To meet the demand of young adults and downsizing Baby Boomers crowding into cities to be within walking distance of jobs, transportation, and other daily needs, developers are creating increasingly tinier, space-efficient apartments. In addition to the convenience of city living, being willing to sacrifice space for up to 30% lower rent allows many singles to afford living alone instead of rooming with someone, which means more privacy.
Major cities like Chicago, New York, and Washington, D.C. are the focus of the micro-apartment trend where the smallest apartments run between 250-420 square feet (Urban Land Institute defines micro-apartments as anything below 350 square feet with a full bath and kitchen). If you’d like to get visual of what a studio apartment this size looks like, check out this blog. Another means of comparison is to look at what would fit into a 250 sq. ft. storage unit, the same size as a standard garage: furniture from a two-bedroom home plus appliances, or one car, truck or boat. That’s not much space, but for many people, it’s just enough.
Some micro-units truly test the limits of the question ‘how small is too small.’ In Hong Kong, where housing demand is extremely high, 180 sq. ft. micros are not uncommon. In Tokyo, sizes run as small as 116-122 sq. feet, and in Manila, developers have built low-income housing as small as 95 sq. feet (imagine having to sit on the toilet to take a shower!).
The Health Risks
Increasingly smaller designs have generated global controversy between development corporations and zoning regulators. Major cities (the most recent Victoria, New South Wales) are the scene of repeated law changes and deliberation over just how small is too small for healthy living conditions. Besides the need to enforce minimum emergency clearances, a few experts offer their opinions on potential psychological health risks of living in such small apartments.
In a 2013 article that appeared in The Atlantic, Dark Kopec, the director of human health design for Boston Architectural College, shared his opinion that micro-apartments are just fine for single 20s, but present more problems as people reach their 30s and 40s and have more demanding jobs and other sources of stress. He reports that crowding-related stress is linked to higher rates of both domestic violence and substance abuse, for one thing. A compact apartment isn’t always an easy place to relax after a stressful, crowded day. Daily tasks are also more of a hassle because the living space isn’t big enough to house all furniture (say, both the bed and the table) at one time, and leaving everything out just leads to an even more crowded area.

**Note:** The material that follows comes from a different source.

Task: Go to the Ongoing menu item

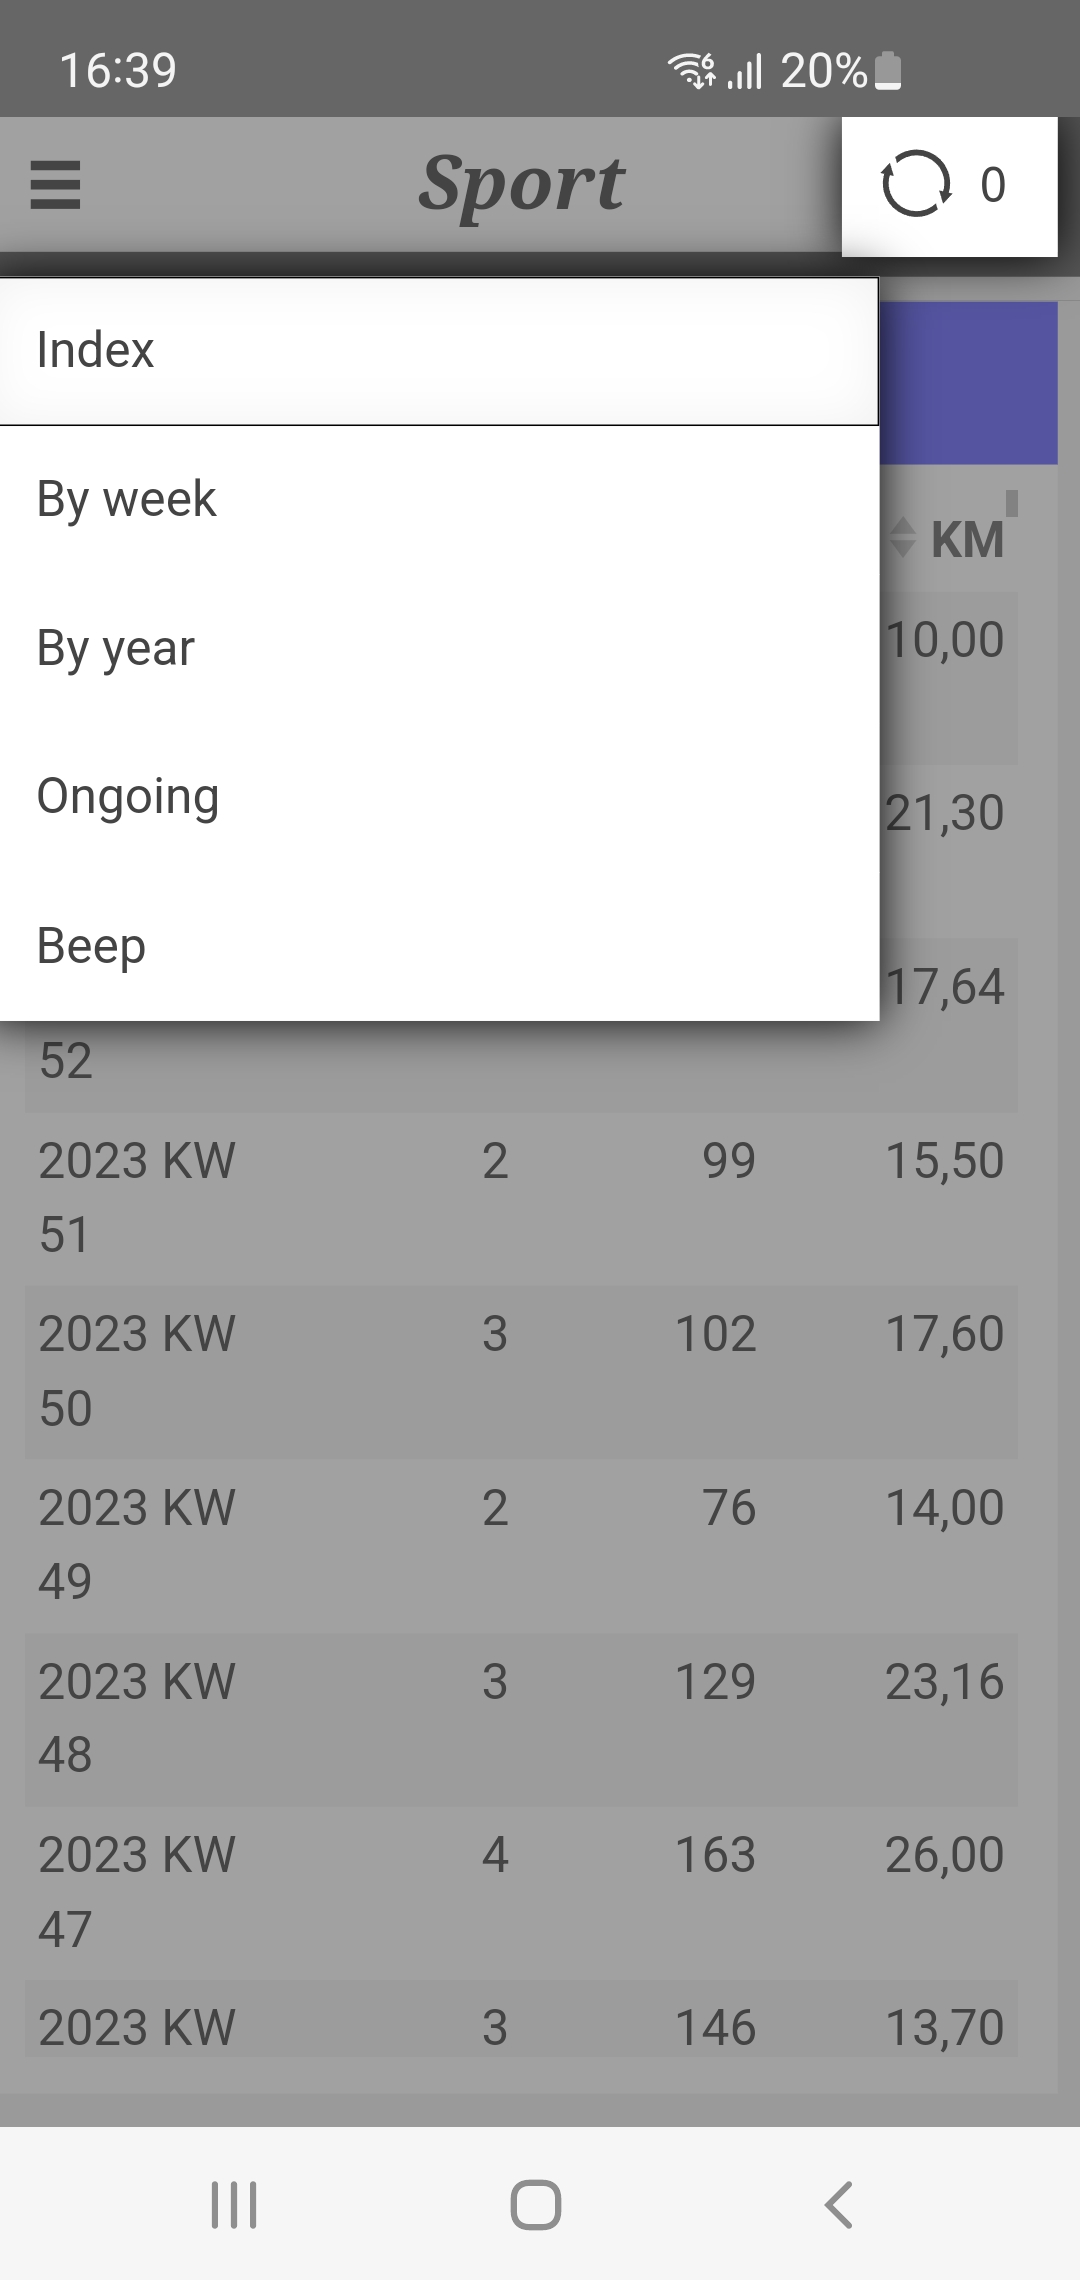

Susan Saegert from the Housing Environment Research Group agrees that micros are fine for childless singles, but not an ideal environment for raising children. Her studies have shown that children who live in very small apartments tend to be more withdrawn and have more difficulty in school, seemingly due to a lack of private, personal space at home. She also points out other psychological aspects, such as the home’s role in personal identity, and as an expression of values and goals. A living space may functionally meet one’s needs, but fail to allow relaxation and self-expression, which are just as important.
One expert sees a good compromise: in spite of the loss of square footage, micros can represent a gain in quality of life if they include other amenities such as common areas that provide for communal gardens, workout space, and social gatherings.
On the opposite side of the argument, many people can attest to the incredibly positive impact the switch to tiny living has had on their lives. One such person is Graham Hill, founder of treehugger.com. Hill moved from a 3,600 sq. ft. house to a 420 sq. ft. apartment in Manhattan he challenged developers to create. You can read his personal story here. Others express how liberating it is to be freed of the obligation of caring (and paying for) larger homes, and how well micro-apartments meet their needs and lifestyle.
In the end, it really seems to boil down to a personal preference. You should be aware of the potential for feelings of stress and overcrowding, and consider the needs of children, but base your decisions on personal experience. If you’re in an extremely small space, it’s highly recommended you treat the city as your ‘living room’ and take advantage of community space and amenities to boost your psychological health. Lastly, there are plenty of healthy, happy individuals that love tiny living, so take a few cues from them in your own small living lifestyle.
What’s your opinion: how small is too small?